A Cochrane review [Abstract] 1 included 28 studies; 16 studies were cluster RCTs, 6 were individual RCTs, 1 was a non-randomised controlled clinical trial (CCT) and 5 were interrupted time series (ITS) studies. Twenty three studies evaluated professional interventions alone, 2 studies evaluated organisational interventions alone, 2 studies evaluated a combination of professional and organisational interventions and one study evaluated a professional intervention in combination with an organisational and a financial intervention. Fifteen studies involved the management of osteoporosis, 6 studies the management of low back pain, 2 studies the management of low back pain and knee pain, and 5 studies involved the management of multiple conditions, including various musculoskeletal conditions.
To improve the use of imaging in the management of osteoporosis, the effect of any type of intervention compared to no-intervention controls was modest (absolute improvement in bone mineral density test ordering +10%, interquartile range IQR 0.0 to +27.7).
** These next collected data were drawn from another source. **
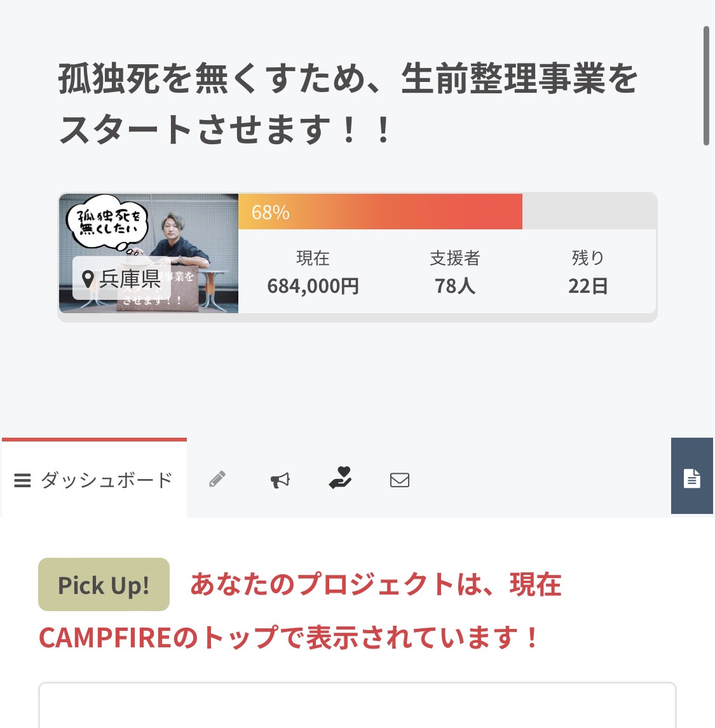
Task: Open the pencil edit tab
Action: click(x=217, y=479)
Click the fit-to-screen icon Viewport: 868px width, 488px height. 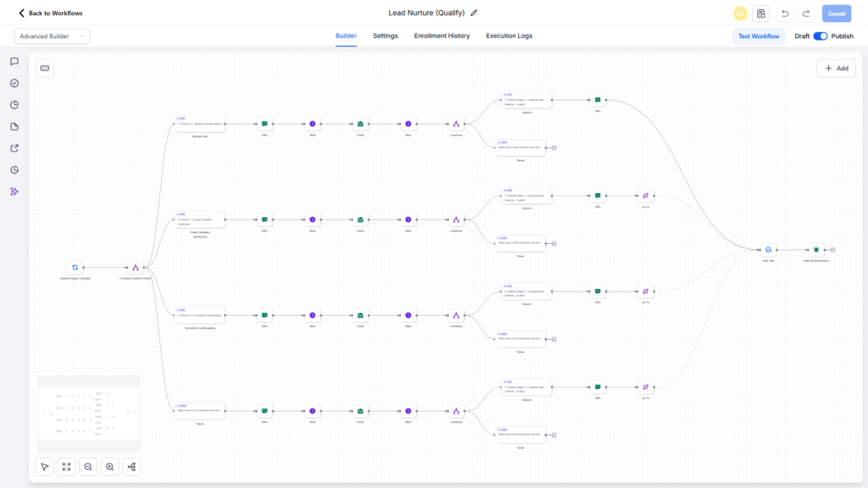pos(67,467)
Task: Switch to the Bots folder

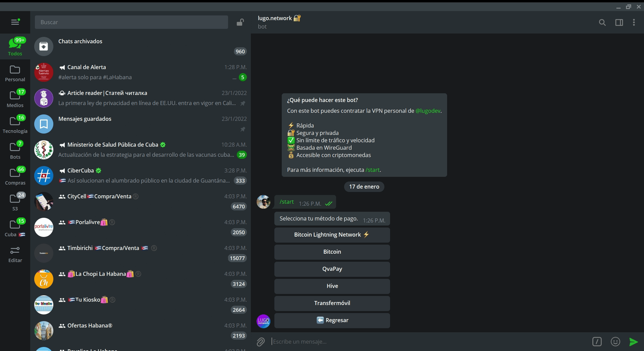Action: pos(15,150)
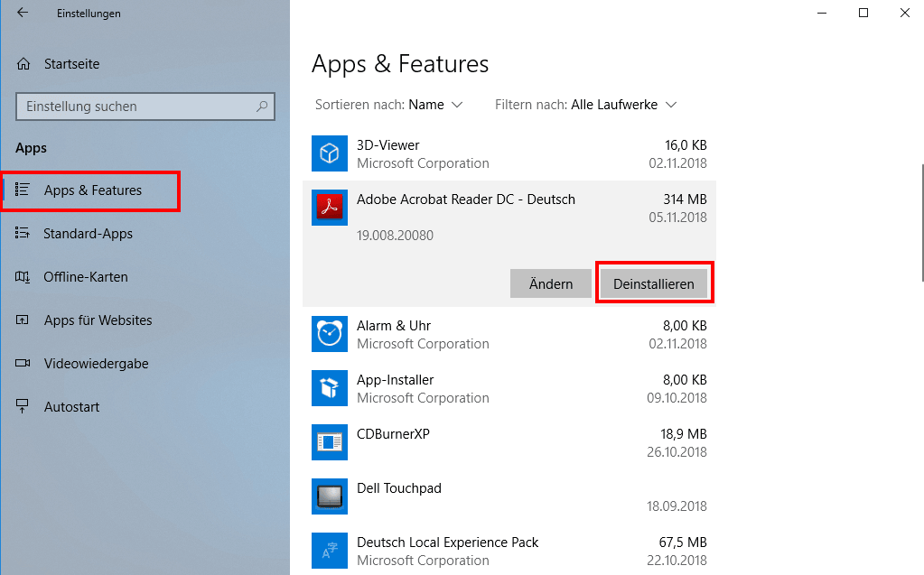Select Deutsch Local Experience Pack icon

330,551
Patient mediated, reminder, and organisational interventions appeared to have most potential for improving imaging use in osteoporosis. For low back pain studies, the most common intervention evaluated was distribution of educational materials and this showed varying effects. Other interventions in low back pain studies also showed variable effects. For other musculoskeletal conditions, distribution of educational materials, educational meetings and audit and feedback were not shown to be effective for changing imaging ordering behaviour. Across all conditions, increasing the number of intervention components did not increase effect.
Comment: The quality of evidence is downgraded by study quality (unclear allocation concealment ) and by inconsistency (heterogeneity in interventions and outcomes).